La complessità di esportare utilizzando canali digitali non consiste d’altronde esclusivamente nel saper utilizzare il singolo strumento: i valori specifici che Co.Mark, attraverso i propri Temporary Manager, apporta ai clienti, sono la competenza trasversale cumulata in oltre 20 anni di attività, le relazioni con l’estero stabilite nel tempo che consentono un approccio rapido ai diversi mercati internazionali, la capacità di investimento costante in banche dati, strumenti digitali proprietari, aggiornamento e formazione.

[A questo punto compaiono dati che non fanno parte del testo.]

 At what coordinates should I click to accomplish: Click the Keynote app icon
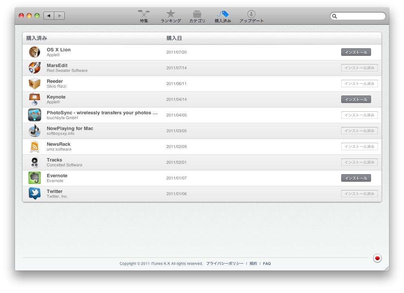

È importante sottolinearlo: l’export digitale per Co.Mark non si riduce all’utilizzo di uno strumento o di una piattaforma, ma si realizza attraverso un utilizzo sapiente di strumenti di comunicazione digitali ma anche tradizionali integrati in un percorso guidato, controllabile e modificabile nel tempo. In poche parole: serve competenza, operatività e capacità di investimento.

Più nello specifico, quali iniziative ha previsto Co.Mark per dimostrare vicinanza alle imprese?

Durante questa crisi Co.Mark ha realizzato un servizio informativo gratuito, denominato “News from the field”, attraverso il quale abbiamo messo settimanalmente a disposizione delle aziende italiane informazioni operative sulle caratteristiche del mercato internazionale raccolte durante il lavoro quotidiano degli export specialist: disponibilità logistiche, stato della domanda per paese e settore, opportunità di business, reattività dei canali e altre notizie. Non si tratta di nozioni teoriche, ma di insight testati sul campo a supporto del processo decisionale dei nostri clienti. Da remoto, analizziamo i mercati esteri, identifichiamo i lead potenziali, contattiamo gli interlocutori e i buyer internazionali, supportiamo la creazione di contenuti, veicoliamo sui social e affianchiamo i clienti nell’utilizzo di piattaforme digitali di terze parti: tutti aspetti dell’attività quotidiana del Temporary Manager, un digital export manager a tutti gli effetti. Ora stiamo investendo sia sulla marketing automation digitale, che sulla machine learning su dati proprietari e di terzi. Non dimentichiamoci poi l’affermazione delle fiere digitali: stiamo sperimentando anche in questa direzione facendo leva sul servizio Co.Mark Fair, che già in epoca pre-Covid consentiva ai nostri clienti di preparare la partecipazione agli eventi internazionali in modo da non presenziarli passivamente, ma sviluppando anzi la capacità di contattare, invitare, gestire e seguire in modo strutturato i potenziali clienti fino alla chiusura del ciclo di vendita. La metodologia è mutuabile nel mondo digitale, a patto di prevedere sistemi efficaci per condividere campionature e preventivi con i vari interlocutori.

Cosa vi lascerà questa esperienza?

Senz’altro abbiamo accresciuto la nostra capacità di collaborare senza limiti geografici, non solo all’interno del team ma anche e soprattutto con i clienti. La presenza fisica consente di comprendere dinamiche interne e accelerare il percorso di vendita, ma il rapporto mediato dai canali digitali è più interattivo e più costante, e si sta rivelando un complemento essenziale per promuovere il confronto in maniera continuativa. Lato clienti, posso dire che si sono superate diverse barriere culturali: non è più difficile immaginare che un imprenditore italiano si connetta in video con un buyer localizzato dall’altra parte del mondo, è anzi diventato normale pensare di organizzare una videocall per stabilire il primo contatto. Il mezzo ha anche trasformato la modalità con cui si estende il messaggio, promuovendo la ricerca della maggiore efficacia possibile nelle interazioni: ora le presentazioni sono brevi, strutturate e complete. Infine, bisogna sottolineare che se prima il modello di adozione tecnologica era piuttosto lento, ora si assiste a una forte accelerazione dei cicli evolutivi all’interno delle aziende. L’impegno di Co.Mark è quello di seguirle lungo questo percorso, e soprattutto di anticipare le innovazioni che arriveranno.